[EXERCISE]
Each line from the one containing "Click the 46.5% トレンド反転 value" through the last line of the records is to be repeated exactly, with all pictures left out.

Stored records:
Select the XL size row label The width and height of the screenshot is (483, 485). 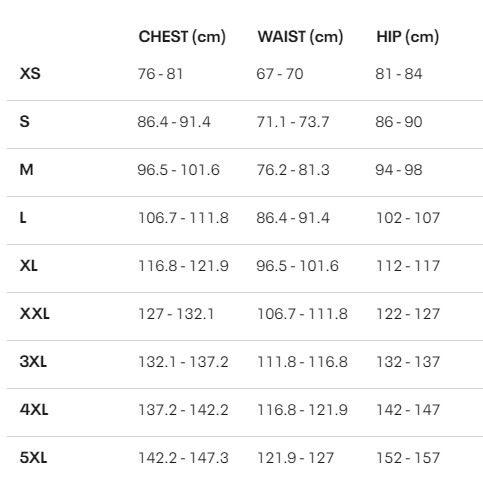pyautogui.click(x=29, y=266)
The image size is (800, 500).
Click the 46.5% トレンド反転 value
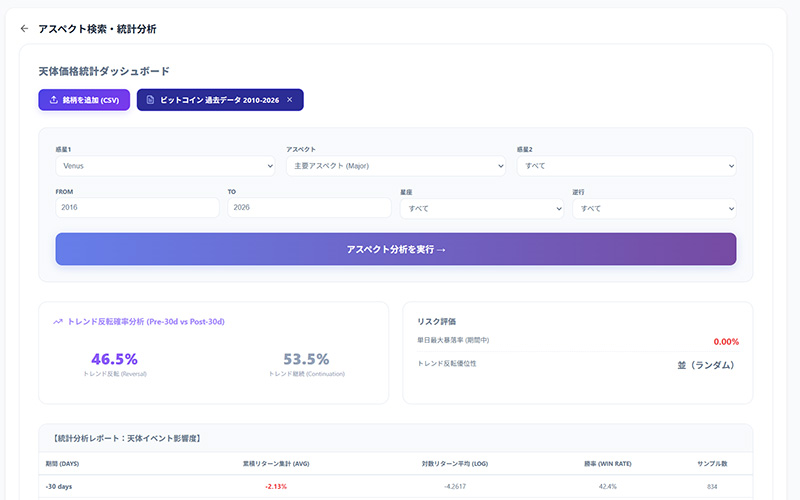tap(114, 359)
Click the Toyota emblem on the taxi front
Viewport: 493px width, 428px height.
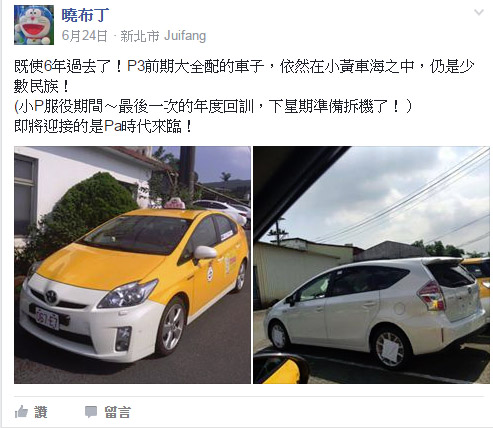pyautogui.click(x=51, y=296)
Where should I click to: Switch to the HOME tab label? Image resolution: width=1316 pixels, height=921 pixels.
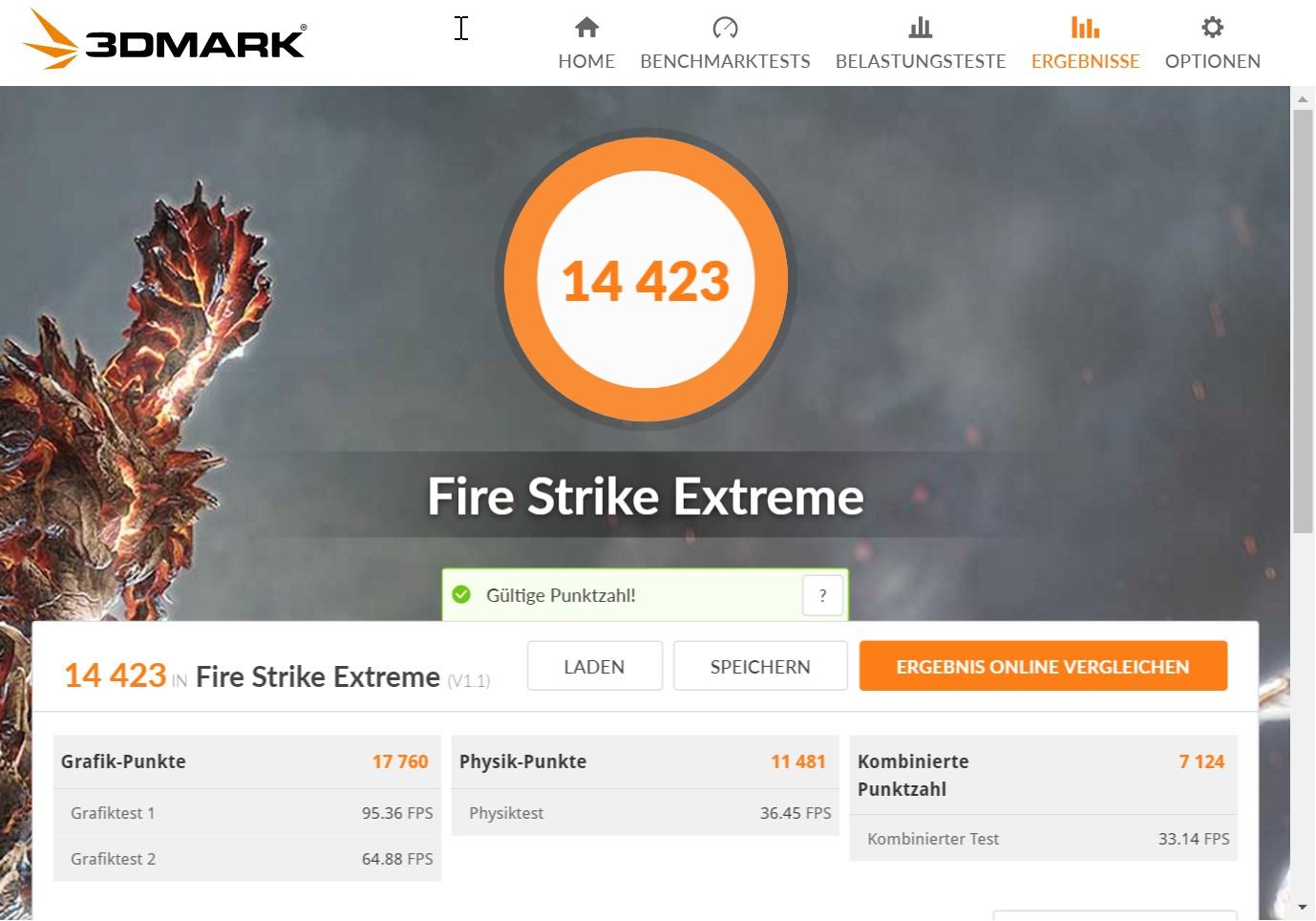click(586, 61)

[TASK OUTPUT]
Click the 46.5% トレンド反転 value
tap(114, 359)
Click the Toyota emblem on the taxi front
Viewport: 493px width, 428px height.
pyautogui.click(x=51, y=296)
Where should I click to: Switch to the HOME tab label? Image resolution: width=1316 pixels, height=921 pixels.
click(586, 61)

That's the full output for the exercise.